Und das wird immer schwieriger, denn den Gemeinden gehen die Mitglieder verloren - und damit auch sehr viel Geld aus Steuern und Kollekten. Geld, das wiederum fehlt, wenn eine Musikanlage renoviert oder ein neues Tabernakel gekauft werden soll. Also müssen die Anbieter - so zeigt es sich auf der Ecclesia - preislich und qualitativ überzeugen oder eben den Gemeinden beim Umdenken helfen. "Ein starker Trend liegt im Sparzwang", sagt Kohlenberg, "wir sehen immer mehr Anbieter von Energiespar-Anlagen, Solardach-Hersteller und Anbieter von IT-Lösungen für gesteigerte Effizienz."

Beheizte Kirchbank-Polster

Ein Musterbeispiel findet sich am Stand der EFG-Kirchensitzheizung: Martin Sandler und sein Geschäftspartner aus Kaufbeuren haben ein Kirchenbank-Polster entwickelt, das über Schwachstrom beheizt wird und die Wärme nur an den Kirchenbesucher abgibt. Vor zehn Jahren installierten sie im bayerischen Kleinkemnat die erste Anlage in einer Kirche mit 87 Sitzplätzen, die heute pro Jahr für weniger als 30 Euro beheizt werde.

Er schwärmt ganz im Stile eines sprudelnden Vertreters davon, dass die Kirchen in Deutschland jedes Jahr 100 Millionen Euro an Heizkosten sparen könnten, wenn sie auf solche Lösungen setzten und ihre herkömmlichen Raumheizungen abstellten. Damit auch der Pfarrer in der ungeheizten Luft vorne am Altar nicht frieren muss, hat Sandler gleich noch etwas Passendes dazu erfunden: Eine "Thermo-Albe", ein Priestergewand aus High-Tech-Textil, in dem es dem Geistlichen angeblich niemals kalt wird. Ein Gewand, das auch der Reporter eines Lokalfernsehsenders überstreift, während er Sandler interviewt - die Kirchenheizung verursacht den stärksten Medienrummel an diesem Eröffnungstag.

Keine schrillen Neuentwicklungen

Die Ecclesia ist aber auch so etwas wie eine Kunst- und Modenschau für die Branche, wenngleich der theologische Kontext natürlich keine schrillen Neuentwicklungen à la Mailänder Modewoche zulässt. Zu sehen sind Werke vieler Künstler zu christlichen Themen - Figuren, Kreuze, Kerzenständer. Und es gibt vor allem eine Handvoll Hersteller, die kunstvoll gefertigte Messgewänder für Geistliche präsentieren.

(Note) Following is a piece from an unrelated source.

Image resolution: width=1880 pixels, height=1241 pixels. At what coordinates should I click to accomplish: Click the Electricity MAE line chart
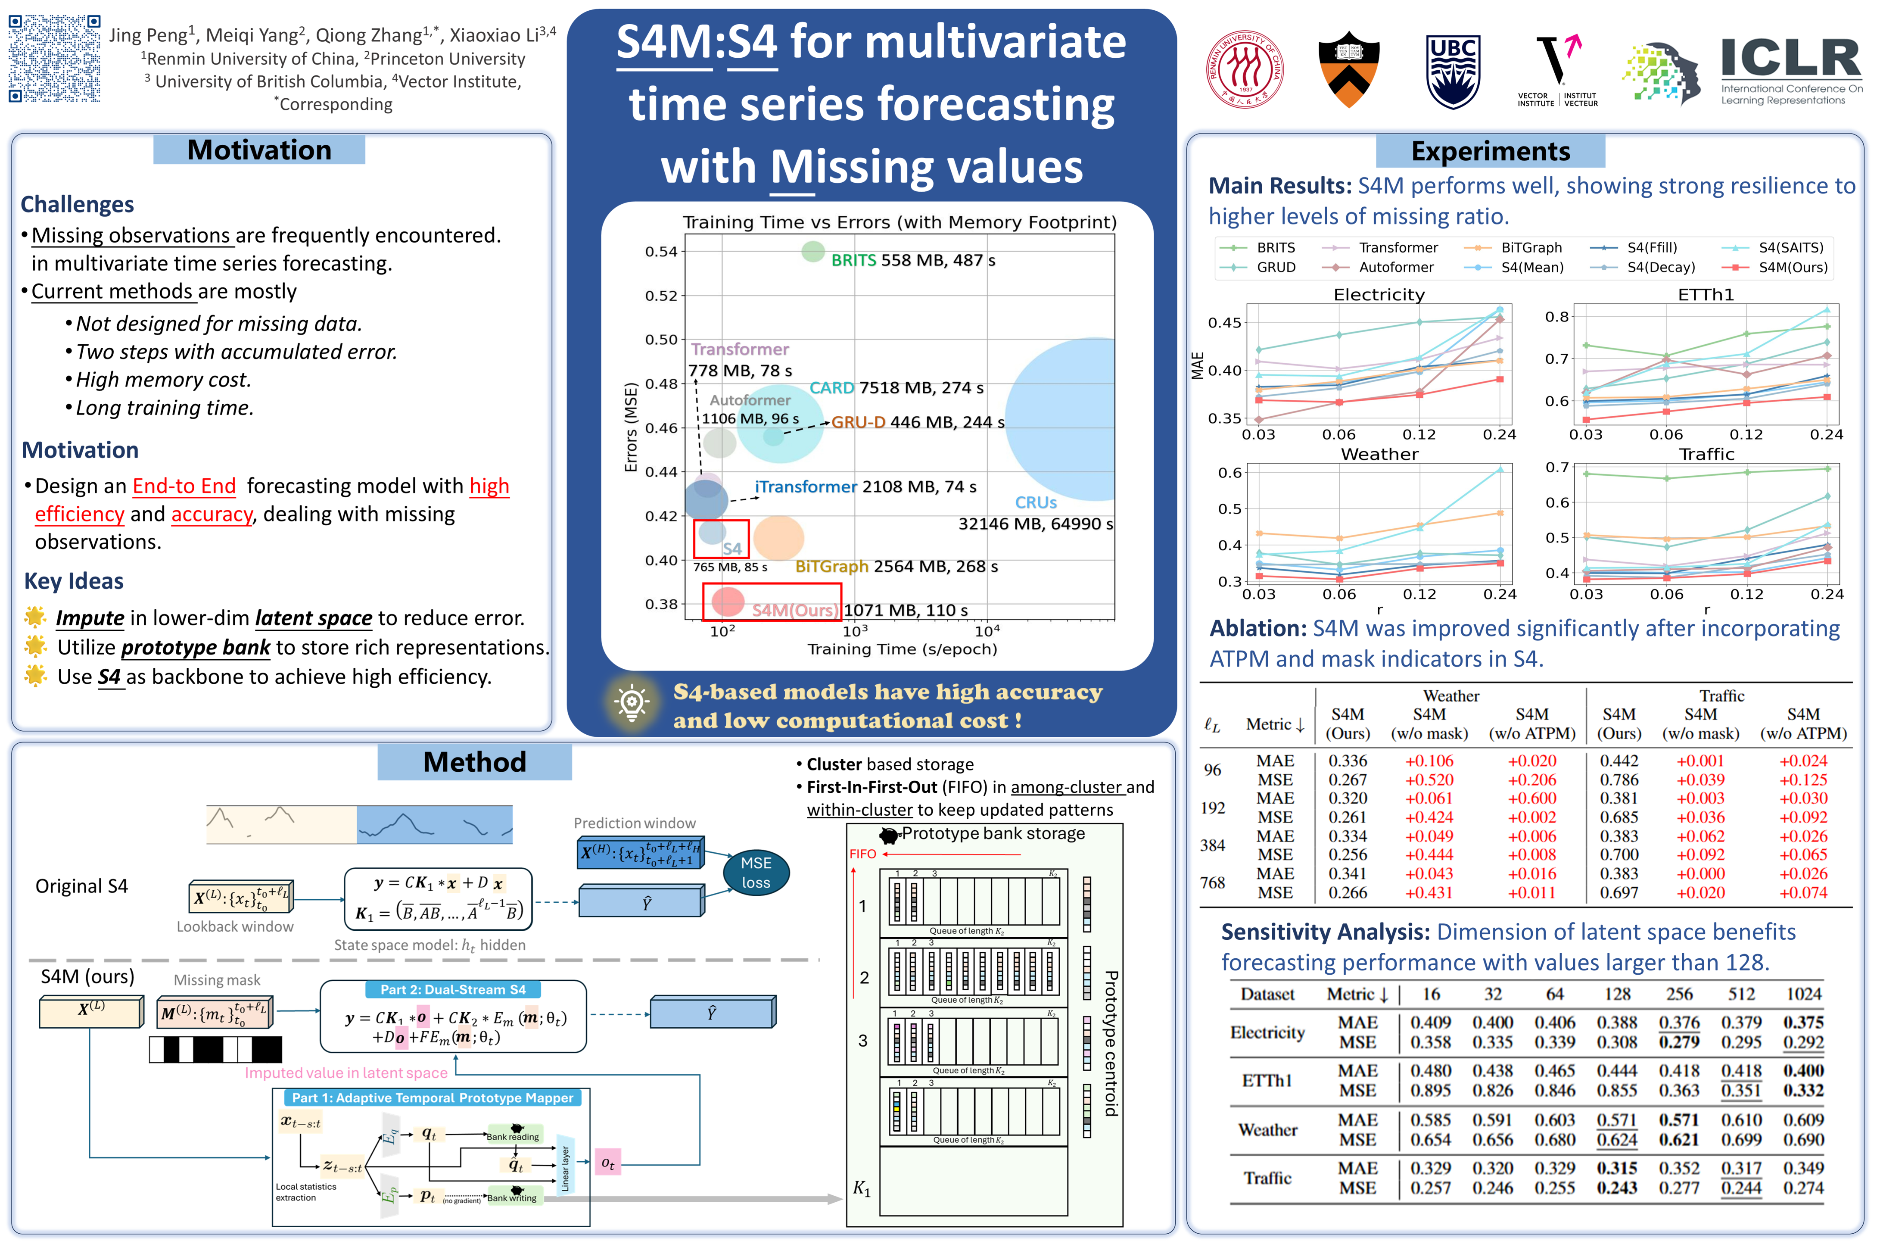pyautogui.click(x=1378, y=363)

Zu diesen Herstellern gehört Maria Jeanette Karbig, studierte Designerin und ausgebildete Parament-Stickerin aus dem westdeutschen Zülpich. Natürlich gebe es auch in ihrer Branche Wettbewerbs-Druck und Billiganbieter, sagt die tiefgläubige Katholikin, doch kontere sie mit sehr individueller Beratung und Fertigung. Wobei es klare Einschränkungen gibt. Vier Farben sind gestattet: Weiß, grün, violett und rot - und daran wird sich auch so schnell nichts ändern. Karbig bestickt die Kleidung mit kunstvollen Mustern - was die Feierlichkeit der Messe unterstreichen soll. Mit einem hochwertigen Parament, so glaubt sie, betone der Priester noch seine Botschaft, und es gebe eindeutig einen Trend zum Bewusstsein für aufwändige Gestaltung der Gottesdienste. Aber auch wenn die Gewänder noch so prunkvoll ausfallen, bleibt Karbig skeptisch: "Ich glaube nicht, dass dadurch wieder mehr Menschen in die Kirche zurückgelockt werden."